Ecco le pagelle dei giocatori biancocelesti dopo la gara disputata a Seregno.
TAMMA 6 – Non ha colpe specifiche sui gol subiti, per il resto si destreggia con sufficiente sicurezza.
AMATO 5,5 – Patisce gli attacchi degli avversari, commette diverse imprecisioni e probabilmente accusa la tensione del match. A sua parziale scusante, la giovanissima età e la certezza che è destinato a crescere (dal 20’ st TOTA 6 – Corre come una scheggia impazzita, insegue tutti e va a far legna nei momenti critici).
BOSCO 5,5 – Impreciso e sbadato, commette errori non da lui. Appena meglio quando viene spostato al centro ma non è stata certo la sua miglior gara (dal 43’ st DI MAIO SV).
GIUBILATO 7,5 – Il migliore della difesa: spostato in mezzo per emergenza, non sbaglia un colpo e dimostra ancora una volta di essere un top player per la categoria.
BETTONI 5 – Giornata nera: prima causa il rigore del vantaggio dei brianzoli, poi si fa espellere in maniera ingenua all’inizio della ripresa. A sua parziale scusante, le condizioni precarie di salute. Ma da lui certi errori non siamo abituati a vederli.
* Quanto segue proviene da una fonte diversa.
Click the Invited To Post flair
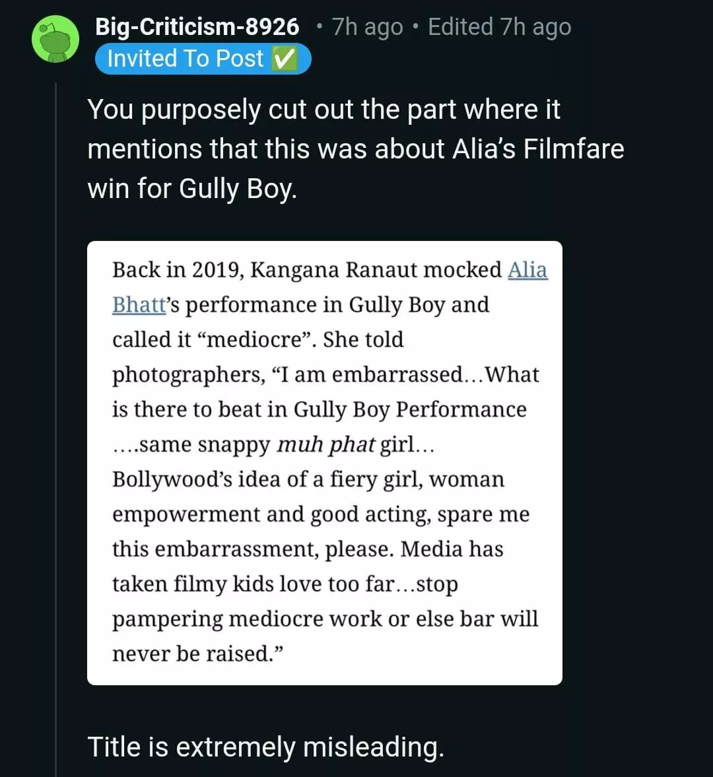Viewport: 713px width, 777px height. 185,59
GATTONI 7,5 – Pilastro del centrocampo, sorregge il reparto con grande lucidità e fornisce l’assist del pareggio di Carullo. Motorino inesauribile: clonatelo.
GUALDI 6 – Gioca con la schiena a pezzi e si vede. Non è brillante come al solito ma sino a quando ce la fa non si risparmia di certo (dal 23’ st MALDINI 6 – Esordio in campionato positivo: si piazza sulla fascia destra e dimostra sicurezza e calma nei momenti topici).
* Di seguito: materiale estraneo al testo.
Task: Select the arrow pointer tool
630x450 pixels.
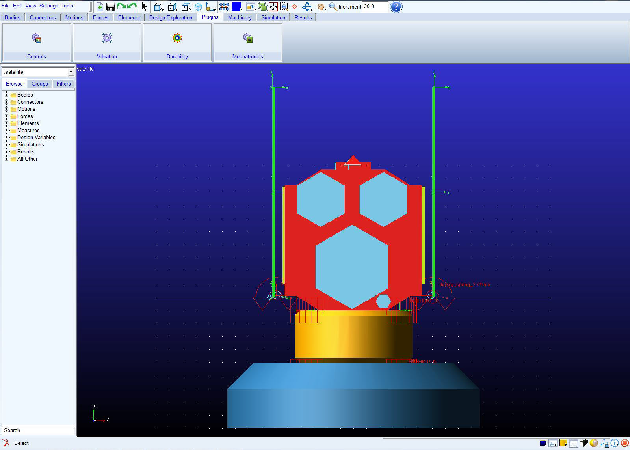Action: coord(144,7)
CAPELLI 5,5 – Sarà la tensione dell’ex, sarà che è sempre circondato da tre o quattro avversari, sta di fatto che non riesce mai a saltare l’uomo e a tenere su palla. Occasione persa (dal 10’ st SEGATO 7 – Entra bene, dispensa lanci sapienti e rientra in difesa a dare man forte ai compagni. In più segna il rigore del momentaneo vantaggio. Finalmente sprazzi del vero Segato).
CARULLO 7,5 – Dove ti giri, lo trovi: in difesa, a centrocampo e anche in avanti, con il guizzo del pareggio. Incredibile la sua mobilità e lo spirito di sacrificio: il tutto, abbinato ad una buona dose di tecnica. “Turbo” è davvero uno dei migliori giocatori di questa Pro.
SCAPUZZI 7,5 – Primo tempo difficile, non trova le misure. Nella ripresa si vede il miglior Scapuzzi, a cominciare da quella serpentina ubriacante che porta al rigore del vantaggio. Quando gioca così, è da categoria superiore.
COMINETTI 5,5 – Deve fare la guerra là davanti e l’avversario che gli capita non è dei più facili, quel gigante nervosetto di Borghese. Lui ci prova, con alterne fortune. Non manca certo la generosità, a discapito però della precisione.
ALL. PARRAVICINI 7,5 – Campione d’inverno con 6 punti sulla seconda ed una miriade sulle altre inseguitrici. Alzi la mano chi l’avrebbe pronosticato, almeno in queste dimensioni, ad inizio stagione. In generale, la squadra sa sempre cosa fare e prova a vincere in ogni occasione: l’impronta del tecnico si vede, eccome.